** Materials provided follows **

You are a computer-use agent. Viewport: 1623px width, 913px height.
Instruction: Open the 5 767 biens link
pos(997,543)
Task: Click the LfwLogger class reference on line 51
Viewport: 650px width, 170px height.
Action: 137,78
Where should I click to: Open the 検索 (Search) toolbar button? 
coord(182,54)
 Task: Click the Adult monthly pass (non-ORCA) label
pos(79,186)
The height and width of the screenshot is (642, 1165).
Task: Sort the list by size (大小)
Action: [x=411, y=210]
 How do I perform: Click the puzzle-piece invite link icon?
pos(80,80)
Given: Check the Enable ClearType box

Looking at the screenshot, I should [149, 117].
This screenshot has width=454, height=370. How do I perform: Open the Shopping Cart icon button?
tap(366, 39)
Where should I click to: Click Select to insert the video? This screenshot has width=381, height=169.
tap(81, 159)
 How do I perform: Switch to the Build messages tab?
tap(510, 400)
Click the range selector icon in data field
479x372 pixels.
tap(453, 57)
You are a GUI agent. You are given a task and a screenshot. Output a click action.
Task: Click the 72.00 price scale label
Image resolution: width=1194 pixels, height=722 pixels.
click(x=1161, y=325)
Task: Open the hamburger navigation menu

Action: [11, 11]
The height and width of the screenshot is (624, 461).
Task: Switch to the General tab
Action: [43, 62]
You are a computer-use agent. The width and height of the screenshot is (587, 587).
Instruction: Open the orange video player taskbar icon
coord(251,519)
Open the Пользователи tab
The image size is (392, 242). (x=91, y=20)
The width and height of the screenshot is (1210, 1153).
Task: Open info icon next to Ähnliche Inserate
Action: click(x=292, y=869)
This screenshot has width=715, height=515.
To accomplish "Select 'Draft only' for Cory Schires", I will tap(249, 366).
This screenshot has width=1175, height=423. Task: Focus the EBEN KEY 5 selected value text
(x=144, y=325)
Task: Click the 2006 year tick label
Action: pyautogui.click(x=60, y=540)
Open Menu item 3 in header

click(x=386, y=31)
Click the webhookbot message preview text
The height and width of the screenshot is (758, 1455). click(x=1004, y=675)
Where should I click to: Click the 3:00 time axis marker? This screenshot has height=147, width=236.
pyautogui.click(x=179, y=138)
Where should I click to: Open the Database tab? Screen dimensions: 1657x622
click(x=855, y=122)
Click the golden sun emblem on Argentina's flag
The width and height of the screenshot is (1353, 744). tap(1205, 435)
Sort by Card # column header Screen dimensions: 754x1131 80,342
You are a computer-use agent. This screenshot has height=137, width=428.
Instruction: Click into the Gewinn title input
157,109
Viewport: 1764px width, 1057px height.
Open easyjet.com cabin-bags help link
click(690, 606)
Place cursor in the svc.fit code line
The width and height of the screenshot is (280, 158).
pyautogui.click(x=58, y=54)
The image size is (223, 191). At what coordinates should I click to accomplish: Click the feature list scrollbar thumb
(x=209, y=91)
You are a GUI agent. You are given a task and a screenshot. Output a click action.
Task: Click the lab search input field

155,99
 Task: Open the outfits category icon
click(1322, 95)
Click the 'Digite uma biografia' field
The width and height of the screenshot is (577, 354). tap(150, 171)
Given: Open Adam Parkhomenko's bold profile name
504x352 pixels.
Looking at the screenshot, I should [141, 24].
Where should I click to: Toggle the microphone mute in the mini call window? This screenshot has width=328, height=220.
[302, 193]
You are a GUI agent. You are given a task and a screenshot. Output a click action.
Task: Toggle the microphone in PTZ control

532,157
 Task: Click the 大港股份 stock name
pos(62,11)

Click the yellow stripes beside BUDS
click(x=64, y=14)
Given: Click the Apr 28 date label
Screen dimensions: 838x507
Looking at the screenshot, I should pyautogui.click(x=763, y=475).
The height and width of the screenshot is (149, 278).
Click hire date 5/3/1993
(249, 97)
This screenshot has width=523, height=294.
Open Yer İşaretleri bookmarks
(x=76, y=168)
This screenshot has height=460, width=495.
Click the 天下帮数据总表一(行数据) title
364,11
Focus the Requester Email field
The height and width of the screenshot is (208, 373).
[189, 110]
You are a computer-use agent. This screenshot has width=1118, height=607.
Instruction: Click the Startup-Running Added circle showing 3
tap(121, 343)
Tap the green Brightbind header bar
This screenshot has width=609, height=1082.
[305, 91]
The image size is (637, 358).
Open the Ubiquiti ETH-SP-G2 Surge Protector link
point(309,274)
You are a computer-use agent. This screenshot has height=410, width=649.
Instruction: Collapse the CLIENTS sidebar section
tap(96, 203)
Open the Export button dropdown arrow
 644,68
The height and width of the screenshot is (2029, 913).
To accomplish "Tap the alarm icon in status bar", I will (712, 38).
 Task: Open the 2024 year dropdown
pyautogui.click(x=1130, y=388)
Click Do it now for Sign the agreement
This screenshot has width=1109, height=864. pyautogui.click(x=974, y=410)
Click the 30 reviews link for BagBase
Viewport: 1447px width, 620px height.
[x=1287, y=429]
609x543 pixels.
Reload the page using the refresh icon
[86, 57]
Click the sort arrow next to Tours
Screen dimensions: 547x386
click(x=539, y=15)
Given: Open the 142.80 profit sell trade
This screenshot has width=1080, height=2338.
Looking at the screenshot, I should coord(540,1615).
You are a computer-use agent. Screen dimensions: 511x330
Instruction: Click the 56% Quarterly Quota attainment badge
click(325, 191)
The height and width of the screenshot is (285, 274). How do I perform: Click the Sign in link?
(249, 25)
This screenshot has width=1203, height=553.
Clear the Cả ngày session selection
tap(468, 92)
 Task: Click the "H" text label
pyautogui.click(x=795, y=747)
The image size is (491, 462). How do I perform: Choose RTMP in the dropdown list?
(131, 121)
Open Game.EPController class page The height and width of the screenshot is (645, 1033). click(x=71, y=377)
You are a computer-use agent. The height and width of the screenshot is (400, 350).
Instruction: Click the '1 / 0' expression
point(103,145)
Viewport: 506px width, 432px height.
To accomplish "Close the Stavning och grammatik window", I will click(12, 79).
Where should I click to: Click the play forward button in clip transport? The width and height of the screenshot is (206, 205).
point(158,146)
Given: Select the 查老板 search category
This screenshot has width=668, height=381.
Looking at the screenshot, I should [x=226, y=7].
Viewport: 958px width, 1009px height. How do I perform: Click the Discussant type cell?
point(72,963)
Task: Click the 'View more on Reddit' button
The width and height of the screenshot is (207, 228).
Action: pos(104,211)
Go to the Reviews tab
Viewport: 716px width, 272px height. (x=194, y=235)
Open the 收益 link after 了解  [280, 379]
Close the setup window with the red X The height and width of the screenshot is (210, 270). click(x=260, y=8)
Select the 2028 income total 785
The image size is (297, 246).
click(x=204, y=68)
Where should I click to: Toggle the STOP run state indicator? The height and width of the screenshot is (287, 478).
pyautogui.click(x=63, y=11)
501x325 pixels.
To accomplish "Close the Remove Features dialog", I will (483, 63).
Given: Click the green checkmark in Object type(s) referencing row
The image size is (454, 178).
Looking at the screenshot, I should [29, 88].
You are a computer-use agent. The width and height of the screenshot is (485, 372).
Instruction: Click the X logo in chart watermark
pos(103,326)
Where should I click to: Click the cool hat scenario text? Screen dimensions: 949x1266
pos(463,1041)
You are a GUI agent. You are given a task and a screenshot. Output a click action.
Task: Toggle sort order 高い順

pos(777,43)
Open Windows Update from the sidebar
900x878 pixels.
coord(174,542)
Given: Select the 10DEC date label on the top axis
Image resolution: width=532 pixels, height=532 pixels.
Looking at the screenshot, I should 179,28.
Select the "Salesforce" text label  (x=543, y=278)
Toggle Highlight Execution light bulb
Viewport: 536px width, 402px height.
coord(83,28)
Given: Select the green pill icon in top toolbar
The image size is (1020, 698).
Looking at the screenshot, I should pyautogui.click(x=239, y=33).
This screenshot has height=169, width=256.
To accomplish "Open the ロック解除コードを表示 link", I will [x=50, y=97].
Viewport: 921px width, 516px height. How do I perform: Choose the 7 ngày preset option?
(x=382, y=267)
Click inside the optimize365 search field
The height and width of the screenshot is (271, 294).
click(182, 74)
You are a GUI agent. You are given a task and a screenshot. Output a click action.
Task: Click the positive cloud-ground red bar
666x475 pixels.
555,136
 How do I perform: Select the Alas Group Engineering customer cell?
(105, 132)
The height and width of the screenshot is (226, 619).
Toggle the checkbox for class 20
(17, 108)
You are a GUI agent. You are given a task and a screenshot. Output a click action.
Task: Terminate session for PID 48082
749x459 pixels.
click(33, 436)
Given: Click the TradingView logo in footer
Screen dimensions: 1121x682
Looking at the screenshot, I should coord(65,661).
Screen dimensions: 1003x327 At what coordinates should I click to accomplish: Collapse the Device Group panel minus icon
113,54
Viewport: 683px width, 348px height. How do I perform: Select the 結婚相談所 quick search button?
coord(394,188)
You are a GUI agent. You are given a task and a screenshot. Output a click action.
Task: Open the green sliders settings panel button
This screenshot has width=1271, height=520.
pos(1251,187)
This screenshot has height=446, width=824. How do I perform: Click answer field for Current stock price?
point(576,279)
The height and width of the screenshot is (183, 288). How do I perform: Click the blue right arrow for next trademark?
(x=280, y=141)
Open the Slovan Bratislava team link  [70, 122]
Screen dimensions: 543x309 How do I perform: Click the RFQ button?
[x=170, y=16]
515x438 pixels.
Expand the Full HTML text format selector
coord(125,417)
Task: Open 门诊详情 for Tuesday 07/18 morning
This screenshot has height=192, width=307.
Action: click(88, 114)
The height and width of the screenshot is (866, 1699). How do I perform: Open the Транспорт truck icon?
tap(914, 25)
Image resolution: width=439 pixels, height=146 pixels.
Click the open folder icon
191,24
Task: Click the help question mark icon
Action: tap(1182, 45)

** End of Materials provided **

- **Problem**
In the entries above, find the lines containing the word "Close" and say how many there are, with no other words.

- **Exercise response**
3